Met her partner on a dating app. 

“He had a photo of himself in the snow and I was like ‘oh he skis! That’s fun’. Which was a lie! To be fair, he wasn’t skiing in the profile pic he was just at the snow. But he was quite far from the camera and he was wearing a big jacket so I was like ‘oh, he must ski’. Nope. I think it came up pretty quickly. He went on a ski mobile in jeans! I was like ‘oh this boy, not only does he not ski, he doesn’t even know the concept of snow’.” 

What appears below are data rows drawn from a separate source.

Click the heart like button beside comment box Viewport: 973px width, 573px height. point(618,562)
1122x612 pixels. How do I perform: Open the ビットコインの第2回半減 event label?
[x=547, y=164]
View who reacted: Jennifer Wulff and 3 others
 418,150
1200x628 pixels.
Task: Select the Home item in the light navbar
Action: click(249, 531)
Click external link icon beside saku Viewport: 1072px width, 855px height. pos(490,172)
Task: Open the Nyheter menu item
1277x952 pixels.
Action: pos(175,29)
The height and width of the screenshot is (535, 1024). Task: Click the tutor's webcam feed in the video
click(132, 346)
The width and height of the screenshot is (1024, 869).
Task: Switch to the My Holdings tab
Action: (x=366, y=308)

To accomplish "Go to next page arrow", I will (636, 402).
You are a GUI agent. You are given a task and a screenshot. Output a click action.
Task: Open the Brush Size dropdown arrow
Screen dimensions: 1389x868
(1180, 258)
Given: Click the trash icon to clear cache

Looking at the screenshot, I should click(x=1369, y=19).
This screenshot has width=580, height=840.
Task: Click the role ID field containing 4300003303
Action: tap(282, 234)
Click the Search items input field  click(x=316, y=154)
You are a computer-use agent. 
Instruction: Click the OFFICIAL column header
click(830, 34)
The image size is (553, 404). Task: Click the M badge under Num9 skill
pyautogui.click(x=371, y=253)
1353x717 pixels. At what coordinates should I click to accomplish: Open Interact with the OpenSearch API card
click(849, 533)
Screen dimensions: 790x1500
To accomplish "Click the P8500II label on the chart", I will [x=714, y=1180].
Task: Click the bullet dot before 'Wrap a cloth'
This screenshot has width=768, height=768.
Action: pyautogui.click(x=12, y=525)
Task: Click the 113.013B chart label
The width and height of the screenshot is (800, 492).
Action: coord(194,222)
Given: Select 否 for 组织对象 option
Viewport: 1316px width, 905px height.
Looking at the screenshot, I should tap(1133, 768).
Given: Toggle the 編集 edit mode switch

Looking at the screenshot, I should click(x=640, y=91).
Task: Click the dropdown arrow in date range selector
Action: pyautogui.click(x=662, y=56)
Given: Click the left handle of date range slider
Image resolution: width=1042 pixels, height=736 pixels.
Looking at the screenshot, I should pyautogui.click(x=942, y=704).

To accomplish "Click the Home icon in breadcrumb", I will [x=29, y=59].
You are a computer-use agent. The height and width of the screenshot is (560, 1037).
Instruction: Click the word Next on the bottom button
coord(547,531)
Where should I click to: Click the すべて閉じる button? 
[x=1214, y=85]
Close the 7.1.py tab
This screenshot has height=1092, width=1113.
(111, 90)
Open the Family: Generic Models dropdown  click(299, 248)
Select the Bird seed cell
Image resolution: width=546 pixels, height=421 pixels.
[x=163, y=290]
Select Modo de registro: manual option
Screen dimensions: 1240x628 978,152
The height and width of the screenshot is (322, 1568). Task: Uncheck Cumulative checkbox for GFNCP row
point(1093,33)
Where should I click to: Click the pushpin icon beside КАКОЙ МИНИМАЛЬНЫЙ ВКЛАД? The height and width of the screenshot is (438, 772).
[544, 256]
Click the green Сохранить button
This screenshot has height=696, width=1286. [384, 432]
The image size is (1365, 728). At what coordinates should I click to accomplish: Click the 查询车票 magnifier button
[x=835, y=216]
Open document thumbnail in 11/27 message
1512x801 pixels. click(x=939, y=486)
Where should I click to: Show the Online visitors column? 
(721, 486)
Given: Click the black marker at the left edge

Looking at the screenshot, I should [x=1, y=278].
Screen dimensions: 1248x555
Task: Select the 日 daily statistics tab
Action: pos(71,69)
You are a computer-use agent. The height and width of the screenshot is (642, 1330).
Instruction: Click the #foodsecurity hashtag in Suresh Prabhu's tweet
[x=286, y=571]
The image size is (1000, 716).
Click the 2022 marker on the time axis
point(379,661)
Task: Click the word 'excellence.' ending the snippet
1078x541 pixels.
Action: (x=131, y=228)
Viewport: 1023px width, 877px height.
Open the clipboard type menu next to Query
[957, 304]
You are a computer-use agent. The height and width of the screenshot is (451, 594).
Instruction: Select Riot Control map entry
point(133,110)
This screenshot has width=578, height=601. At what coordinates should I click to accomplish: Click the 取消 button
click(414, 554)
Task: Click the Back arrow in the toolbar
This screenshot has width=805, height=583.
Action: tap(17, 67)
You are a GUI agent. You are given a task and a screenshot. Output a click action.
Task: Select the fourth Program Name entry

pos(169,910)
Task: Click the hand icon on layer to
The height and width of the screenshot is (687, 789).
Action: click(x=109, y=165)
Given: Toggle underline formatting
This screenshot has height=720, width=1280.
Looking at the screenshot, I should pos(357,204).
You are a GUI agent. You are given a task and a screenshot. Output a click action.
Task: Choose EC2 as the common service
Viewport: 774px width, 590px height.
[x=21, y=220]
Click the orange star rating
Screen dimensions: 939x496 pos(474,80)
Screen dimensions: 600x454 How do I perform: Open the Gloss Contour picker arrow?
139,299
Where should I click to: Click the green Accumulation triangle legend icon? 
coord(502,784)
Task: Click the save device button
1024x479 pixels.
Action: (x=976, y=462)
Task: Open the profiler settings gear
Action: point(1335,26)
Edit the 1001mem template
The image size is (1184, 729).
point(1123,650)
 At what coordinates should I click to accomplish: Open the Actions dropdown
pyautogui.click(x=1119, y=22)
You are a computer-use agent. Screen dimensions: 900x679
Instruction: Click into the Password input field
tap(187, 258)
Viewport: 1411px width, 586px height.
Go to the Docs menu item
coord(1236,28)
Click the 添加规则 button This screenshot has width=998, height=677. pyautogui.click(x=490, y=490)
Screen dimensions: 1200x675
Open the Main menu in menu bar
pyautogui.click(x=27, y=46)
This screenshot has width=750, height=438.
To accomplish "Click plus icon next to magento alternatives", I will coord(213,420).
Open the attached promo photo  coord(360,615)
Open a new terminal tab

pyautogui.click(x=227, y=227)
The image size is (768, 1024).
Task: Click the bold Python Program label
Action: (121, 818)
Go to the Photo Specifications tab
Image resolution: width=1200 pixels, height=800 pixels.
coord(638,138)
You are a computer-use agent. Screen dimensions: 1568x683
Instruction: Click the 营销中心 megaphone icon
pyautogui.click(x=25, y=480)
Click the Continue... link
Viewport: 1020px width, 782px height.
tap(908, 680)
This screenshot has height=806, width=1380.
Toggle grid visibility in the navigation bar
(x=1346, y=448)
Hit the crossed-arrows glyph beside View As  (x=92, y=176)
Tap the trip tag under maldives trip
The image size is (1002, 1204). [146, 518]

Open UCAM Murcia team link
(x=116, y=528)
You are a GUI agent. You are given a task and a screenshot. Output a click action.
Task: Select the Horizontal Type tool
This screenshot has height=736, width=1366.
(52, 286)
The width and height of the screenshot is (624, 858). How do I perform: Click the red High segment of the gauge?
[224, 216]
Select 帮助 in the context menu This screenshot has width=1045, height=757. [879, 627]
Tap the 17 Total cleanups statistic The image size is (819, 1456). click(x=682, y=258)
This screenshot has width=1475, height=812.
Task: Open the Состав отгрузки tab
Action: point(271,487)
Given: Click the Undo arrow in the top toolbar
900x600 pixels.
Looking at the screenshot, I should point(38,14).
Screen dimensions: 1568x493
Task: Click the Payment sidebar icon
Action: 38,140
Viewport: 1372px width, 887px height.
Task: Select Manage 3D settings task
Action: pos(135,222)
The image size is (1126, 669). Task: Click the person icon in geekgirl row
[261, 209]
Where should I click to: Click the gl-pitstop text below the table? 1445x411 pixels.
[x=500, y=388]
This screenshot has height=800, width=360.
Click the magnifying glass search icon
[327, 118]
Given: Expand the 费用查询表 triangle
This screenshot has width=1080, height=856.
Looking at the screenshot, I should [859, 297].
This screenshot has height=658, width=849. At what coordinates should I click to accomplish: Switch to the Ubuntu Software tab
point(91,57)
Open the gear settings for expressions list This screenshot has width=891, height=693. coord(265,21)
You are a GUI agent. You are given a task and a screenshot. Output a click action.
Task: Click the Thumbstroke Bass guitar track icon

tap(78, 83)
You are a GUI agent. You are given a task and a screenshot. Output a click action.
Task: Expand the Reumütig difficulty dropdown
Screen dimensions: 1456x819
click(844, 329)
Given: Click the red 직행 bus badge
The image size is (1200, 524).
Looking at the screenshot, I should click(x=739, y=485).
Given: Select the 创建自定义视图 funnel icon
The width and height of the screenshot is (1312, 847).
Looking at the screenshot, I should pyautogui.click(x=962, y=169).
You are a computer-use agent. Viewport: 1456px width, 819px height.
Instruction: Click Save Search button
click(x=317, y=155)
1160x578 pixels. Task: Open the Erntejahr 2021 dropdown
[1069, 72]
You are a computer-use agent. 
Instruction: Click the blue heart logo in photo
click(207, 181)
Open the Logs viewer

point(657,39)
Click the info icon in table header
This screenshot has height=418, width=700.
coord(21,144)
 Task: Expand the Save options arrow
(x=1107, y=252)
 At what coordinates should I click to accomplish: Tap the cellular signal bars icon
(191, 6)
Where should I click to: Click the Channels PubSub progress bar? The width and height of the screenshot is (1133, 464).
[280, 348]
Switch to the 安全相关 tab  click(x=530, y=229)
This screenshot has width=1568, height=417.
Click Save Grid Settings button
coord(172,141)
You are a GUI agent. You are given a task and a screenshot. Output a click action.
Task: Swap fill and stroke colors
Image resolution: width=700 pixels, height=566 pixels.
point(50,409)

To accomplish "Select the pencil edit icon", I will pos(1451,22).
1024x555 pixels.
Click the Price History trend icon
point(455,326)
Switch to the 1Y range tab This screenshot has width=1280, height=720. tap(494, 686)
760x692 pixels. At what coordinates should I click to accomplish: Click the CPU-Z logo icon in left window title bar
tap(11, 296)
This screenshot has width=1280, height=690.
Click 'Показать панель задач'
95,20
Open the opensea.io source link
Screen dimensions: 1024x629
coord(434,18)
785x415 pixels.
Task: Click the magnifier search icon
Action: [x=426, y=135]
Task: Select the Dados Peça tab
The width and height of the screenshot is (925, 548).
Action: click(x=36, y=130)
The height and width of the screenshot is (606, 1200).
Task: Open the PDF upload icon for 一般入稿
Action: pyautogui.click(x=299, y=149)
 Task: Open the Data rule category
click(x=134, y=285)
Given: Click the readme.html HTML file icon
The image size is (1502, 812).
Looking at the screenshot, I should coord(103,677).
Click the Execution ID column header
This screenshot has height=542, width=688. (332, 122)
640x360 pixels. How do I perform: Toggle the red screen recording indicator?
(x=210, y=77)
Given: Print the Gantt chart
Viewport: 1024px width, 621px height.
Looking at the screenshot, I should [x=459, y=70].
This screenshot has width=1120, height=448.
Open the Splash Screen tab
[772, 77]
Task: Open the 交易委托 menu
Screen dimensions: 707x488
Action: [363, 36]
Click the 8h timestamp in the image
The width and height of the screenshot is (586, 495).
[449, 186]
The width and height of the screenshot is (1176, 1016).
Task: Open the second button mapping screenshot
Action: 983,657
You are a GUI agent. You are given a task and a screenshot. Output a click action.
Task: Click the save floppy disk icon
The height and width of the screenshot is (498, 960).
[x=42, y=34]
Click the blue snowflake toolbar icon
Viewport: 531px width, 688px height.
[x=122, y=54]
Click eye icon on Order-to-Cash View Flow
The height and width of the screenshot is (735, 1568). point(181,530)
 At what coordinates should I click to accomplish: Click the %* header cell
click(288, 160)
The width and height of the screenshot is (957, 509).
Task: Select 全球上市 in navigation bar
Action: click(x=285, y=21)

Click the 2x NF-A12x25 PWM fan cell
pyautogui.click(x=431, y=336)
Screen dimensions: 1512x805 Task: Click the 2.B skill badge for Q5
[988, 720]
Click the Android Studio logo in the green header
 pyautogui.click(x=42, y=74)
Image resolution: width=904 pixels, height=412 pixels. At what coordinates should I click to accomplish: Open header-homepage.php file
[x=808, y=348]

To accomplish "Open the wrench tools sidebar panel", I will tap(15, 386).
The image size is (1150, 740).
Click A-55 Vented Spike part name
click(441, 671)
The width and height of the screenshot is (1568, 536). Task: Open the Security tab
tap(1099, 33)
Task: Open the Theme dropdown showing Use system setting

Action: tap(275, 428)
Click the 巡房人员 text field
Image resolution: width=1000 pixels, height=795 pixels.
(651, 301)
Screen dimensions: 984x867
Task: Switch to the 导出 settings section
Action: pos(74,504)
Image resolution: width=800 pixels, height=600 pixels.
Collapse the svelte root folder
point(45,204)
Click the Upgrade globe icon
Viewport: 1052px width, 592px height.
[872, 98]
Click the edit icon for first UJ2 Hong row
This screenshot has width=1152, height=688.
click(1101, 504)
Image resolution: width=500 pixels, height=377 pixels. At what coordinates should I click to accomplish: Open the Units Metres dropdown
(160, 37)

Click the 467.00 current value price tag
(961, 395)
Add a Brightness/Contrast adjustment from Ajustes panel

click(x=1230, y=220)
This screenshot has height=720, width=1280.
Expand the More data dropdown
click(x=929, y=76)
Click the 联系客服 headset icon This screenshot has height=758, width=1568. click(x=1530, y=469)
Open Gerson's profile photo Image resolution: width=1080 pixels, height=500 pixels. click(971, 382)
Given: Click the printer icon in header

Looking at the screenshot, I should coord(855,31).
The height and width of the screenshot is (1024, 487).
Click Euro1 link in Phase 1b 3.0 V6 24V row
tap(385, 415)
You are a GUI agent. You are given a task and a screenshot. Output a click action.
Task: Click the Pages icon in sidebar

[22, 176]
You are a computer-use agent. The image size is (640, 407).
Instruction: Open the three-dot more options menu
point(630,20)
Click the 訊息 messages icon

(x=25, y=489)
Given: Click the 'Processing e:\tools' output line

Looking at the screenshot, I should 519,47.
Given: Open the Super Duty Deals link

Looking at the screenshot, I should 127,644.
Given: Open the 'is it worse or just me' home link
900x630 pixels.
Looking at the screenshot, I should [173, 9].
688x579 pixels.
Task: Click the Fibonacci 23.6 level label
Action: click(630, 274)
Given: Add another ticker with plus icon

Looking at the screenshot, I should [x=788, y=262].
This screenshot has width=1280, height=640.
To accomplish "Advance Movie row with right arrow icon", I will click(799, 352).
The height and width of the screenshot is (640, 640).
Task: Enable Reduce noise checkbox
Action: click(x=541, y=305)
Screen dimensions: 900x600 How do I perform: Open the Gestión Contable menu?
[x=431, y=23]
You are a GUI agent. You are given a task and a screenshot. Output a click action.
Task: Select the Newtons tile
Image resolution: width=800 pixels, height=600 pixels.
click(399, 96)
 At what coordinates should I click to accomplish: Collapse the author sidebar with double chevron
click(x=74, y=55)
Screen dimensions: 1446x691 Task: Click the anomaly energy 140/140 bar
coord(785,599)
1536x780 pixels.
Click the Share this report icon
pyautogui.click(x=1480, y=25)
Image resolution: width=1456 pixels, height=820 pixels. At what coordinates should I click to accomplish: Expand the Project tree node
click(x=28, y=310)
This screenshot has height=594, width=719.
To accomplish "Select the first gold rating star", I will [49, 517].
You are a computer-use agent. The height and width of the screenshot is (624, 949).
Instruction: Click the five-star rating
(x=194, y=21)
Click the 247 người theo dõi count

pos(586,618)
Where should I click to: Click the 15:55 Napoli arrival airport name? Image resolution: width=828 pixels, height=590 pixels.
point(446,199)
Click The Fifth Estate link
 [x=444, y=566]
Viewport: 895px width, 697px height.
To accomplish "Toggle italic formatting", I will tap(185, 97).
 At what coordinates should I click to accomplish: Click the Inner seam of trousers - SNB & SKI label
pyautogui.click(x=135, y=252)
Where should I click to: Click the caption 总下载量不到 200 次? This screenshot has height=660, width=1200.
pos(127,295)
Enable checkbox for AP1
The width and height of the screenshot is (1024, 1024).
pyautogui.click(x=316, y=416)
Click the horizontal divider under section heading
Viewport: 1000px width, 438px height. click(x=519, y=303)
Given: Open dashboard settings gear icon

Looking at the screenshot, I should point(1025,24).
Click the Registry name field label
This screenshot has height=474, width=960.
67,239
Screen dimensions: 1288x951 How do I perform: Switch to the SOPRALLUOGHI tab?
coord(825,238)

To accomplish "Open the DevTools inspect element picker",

“We pre-dated. We had coffee that turned into lunch. It was a pre-date coffee which was easy to bail on. So you can be like ‘oh, thanks for the coffee’, you’re not locked into a full meal. Drinks often turns into dinner so coffee is safe. And cheaper. And it’s easy for it to turn into lunch. Or like a drink on either side. Whether it’s in the morning or the afternoon. I think particularly as a woman, because it doesn’t imply sex.” 

 

Toby, 30

 

“I think any app that can change your life in terms of helping you find love is pretty powerful.” 

“I would say that I’ve had success on them. Obviously some failures in there as well, but definitely I’ve had some like amazing nights from the app which wouldn’t have happened otherwise.”

“My profile is like, I mean, what I set out for it to be is a mixture of personality. Don’t look like a boring motherf*cker. There’s one or two pictures in there which are like thirst traps. Some are showing what I’m into. There’s one which involves surfing and one which involves DJing and those are probably my two biggest passions at the moment.”

“I think it’s really important to have some text in there, even just a couple of words. It makes an impression. If I go to someone’s profile and their bio or their chat is awful then straight away I’m like ‘no’.” 

“Match with people you actually want to catch up with. I think that I’ve reduced the amount of time I’m on there by just not matching with people I couldn’t see myself ever getting along with.”

“Tips for other guys: just show some actual personality in the profile not just your body. Also like no weird fishing photos, and I think like one or two funny pics is always a good move as well — shows that you’re not narcissistic.”